-- Information provided follows --
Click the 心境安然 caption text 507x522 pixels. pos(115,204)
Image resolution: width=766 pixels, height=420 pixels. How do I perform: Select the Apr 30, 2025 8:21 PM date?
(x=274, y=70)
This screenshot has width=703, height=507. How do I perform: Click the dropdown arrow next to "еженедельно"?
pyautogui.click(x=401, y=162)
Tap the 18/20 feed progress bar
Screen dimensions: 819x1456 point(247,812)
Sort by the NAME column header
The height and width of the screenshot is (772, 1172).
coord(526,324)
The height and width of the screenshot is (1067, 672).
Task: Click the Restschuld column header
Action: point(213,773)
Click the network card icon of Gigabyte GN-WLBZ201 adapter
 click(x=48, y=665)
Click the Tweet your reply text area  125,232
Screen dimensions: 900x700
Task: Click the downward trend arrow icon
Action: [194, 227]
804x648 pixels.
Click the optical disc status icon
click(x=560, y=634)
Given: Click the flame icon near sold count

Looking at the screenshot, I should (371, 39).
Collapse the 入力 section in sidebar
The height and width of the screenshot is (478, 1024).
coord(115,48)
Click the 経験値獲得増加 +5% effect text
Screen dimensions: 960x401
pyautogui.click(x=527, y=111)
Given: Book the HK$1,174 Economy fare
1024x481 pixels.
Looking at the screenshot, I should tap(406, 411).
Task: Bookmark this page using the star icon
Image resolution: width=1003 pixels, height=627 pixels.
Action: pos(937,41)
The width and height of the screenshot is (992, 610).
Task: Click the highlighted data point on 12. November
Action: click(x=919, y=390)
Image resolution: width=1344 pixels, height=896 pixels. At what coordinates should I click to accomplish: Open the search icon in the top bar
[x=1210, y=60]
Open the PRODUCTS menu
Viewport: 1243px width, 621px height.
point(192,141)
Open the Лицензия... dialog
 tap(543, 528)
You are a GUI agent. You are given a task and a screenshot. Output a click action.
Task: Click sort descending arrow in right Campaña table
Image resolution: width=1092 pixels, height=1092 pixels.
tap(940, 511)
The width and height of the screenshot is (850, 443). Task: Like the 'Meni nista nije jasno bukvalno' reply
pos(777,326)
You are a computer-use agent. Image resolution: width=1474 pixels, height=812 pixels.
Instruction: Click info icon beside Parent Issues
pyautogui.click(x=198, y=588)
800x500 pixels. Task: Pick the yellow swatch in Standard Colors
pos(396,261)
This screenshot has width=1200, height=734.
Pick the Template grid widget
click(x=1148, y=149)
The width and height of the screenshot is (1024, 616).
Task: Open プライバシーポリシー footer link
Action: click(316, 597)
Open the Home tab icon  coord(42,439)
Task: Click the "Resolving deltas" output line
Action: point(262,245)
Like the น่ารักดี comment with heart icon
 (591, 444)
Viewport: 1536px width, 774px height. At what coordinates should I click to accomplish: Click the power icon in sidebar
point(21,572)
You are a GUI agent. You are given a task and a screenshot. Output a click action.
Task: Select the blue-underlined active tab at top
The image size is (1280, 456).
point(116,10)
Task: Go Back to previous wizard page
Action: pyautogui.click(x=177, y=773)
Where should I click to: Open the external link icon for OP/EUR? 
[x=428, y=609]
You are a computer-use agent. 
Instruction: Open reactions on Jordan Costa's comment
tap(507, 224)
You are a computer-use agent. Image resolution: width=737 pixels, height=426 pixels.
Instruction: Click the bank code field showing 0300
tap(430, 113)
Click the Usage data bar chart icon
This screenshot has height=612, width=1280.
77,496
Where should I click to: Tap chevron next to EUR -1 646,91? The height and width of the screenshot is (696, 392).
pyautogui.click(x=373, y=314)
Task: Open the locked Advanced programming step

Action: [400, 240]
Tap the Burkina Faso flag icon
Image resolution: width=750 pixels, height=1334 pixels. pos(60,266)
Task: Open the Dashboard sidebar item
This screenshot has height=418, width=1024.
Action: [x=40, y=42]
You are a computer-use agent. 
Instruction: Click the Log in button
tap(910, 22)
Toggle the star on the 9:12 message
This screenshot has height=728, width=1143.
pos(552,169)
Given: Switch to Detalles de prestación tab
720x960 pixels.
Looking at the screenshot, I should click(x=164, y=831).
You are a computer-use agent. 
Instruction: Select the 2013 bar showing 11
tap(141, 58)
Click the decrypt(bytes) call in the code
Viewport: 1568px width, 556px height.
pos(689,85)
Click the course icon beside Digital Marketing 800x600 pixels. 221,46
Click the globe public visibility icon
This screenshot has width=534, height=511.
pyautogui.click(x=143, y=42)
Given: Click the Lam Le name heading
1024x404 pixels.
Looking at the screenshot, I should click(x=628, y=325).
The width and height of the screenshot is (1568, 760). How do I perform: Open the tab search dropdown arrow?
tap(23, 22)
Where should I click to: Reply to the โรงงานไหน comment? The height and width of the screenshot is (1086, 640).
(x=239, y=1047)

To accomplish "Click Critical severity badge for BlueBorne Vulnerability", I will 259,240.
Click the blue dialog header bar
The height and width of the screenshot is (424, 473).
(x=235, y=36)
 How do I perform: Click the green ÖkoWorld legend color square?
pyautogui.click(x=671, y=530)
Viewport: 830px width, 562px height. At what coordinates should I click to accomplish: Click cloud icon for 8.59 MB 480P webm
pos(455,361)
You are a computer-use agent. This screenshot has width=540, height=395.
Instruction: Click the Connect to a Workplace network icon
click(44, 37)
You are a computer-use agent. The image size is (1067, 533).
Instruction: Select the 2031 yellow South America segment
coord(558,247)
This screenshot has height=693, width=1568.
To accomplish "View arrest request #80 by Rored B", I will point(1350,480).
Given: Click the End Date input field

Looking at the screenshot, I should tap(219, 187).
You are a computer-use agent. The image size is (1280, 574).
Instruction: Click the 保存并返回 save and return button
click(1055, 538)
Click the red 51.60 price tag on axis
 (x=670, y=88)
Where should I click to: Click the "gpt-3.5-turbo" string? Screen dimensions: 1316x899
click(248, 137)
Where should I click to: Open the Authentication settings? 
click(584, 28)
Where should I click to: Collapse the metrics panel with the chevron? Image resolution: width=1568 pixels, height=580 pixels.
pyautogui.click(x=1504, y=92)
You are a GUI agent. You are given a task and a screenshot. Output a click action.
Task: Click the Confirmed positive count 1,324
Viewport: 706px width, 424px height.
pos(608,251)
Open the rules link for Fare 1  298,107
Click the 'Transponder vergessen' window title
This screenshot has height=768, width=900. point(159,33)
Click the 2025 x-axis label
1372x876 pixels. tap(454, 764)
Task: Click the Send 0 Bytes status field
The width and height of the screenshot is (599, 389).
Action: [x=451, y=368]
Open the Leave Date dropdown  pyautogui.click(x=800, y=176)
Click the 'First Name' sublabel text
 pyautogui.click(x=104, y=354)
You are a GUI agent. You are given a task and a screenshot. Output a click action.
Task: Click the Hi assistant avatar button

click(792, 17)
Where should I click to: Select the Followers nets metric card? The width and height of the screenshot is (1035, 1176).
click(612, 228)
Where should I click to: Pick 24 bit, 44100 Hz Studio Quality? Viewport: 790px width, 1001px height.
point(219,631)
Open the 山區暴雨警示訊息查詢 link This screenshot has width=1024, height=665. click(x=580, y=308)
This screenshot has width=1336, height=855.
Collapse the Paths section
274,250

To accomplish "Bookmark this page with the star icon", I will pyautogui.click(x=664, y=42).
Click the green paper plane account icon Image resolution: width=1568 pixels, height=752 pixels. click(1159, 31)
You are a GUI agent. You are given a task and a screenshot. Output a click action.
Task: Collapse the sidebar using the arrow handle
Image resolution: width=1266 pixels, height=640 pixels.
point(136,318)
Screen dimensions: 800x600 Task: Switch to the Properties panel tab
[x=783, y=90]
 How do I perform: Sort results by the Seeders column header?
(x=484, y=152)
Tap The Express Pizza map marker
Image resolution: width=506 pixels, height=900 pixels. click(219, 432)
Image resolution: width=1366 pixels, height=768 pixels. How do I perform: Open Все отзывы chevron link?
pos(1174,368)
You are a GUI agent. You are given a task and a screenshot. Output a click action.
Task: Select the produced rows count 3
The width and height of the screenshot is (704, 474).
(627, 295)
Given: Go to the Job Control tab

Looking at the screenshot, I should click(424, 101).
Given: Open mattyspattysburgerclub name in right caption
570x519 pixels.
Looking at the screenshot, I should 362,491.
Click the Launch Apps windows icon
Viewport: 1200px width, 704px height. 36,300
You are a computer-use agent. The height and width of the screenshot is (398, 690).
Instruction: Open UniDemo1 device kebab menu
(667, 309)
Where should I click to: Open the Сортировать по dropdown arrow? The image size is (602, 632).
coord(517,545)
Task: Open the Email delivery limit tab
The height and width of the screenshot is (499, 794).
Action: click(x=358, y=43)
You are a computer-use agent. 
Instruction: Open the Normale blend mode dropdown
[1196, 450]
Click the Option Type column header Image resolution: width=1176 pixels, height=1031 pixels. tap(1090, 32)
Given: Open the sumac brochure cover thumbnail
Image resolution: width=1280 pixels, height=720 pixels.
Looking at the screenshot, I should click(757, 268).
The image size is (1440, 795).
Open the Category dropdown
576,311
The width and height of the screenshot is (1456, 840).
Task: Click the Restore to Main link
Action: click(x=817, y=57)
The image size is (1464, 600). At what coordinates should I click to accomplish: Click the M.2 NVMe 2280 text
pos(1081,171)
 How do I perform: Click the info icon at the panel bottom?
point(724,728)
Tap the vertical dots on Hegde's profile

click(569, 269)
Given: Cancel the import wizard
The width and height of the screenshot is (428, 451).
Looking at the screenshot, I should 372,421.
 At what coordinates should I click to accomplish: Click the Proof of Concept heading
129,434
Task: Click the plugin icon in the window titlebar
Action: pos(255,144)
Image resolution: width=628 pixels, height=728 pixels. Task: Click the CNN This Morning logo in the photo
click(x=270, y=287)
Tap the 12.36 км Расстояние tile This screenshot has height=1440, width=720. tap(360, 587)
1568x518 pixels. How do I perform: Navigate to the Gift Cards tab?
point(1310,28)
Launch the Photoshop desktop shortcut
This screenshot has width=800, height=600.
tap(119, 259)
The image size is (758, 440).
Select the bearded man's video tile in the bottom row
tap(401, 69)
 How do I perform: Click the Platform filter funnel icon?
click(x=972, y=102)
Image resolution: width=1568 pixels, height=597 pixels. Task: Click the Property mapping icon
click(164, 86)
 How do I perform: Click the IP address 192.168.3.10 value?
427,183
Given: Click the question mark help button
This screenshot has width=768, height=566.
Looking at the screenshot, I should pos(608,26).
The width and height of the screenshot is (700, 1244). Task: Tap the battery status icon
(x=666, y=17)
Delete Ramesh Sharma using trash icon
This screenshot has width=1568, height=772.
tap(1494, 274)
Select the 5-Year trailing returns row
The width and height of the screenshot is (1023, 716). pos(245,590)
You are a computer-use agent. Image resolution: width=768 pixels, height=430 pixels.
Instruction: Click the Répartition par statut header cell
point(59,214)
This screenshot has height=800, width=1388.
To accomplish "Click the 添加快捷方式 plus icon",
-- Information provided concluded --
Scan the material above for the word "using", and copy every line in which it is found.

Task: Bookmark this page using the star icon
Task: Collapse the sidebar using the arrow handle
Delete Ramesh Sharma using trash icon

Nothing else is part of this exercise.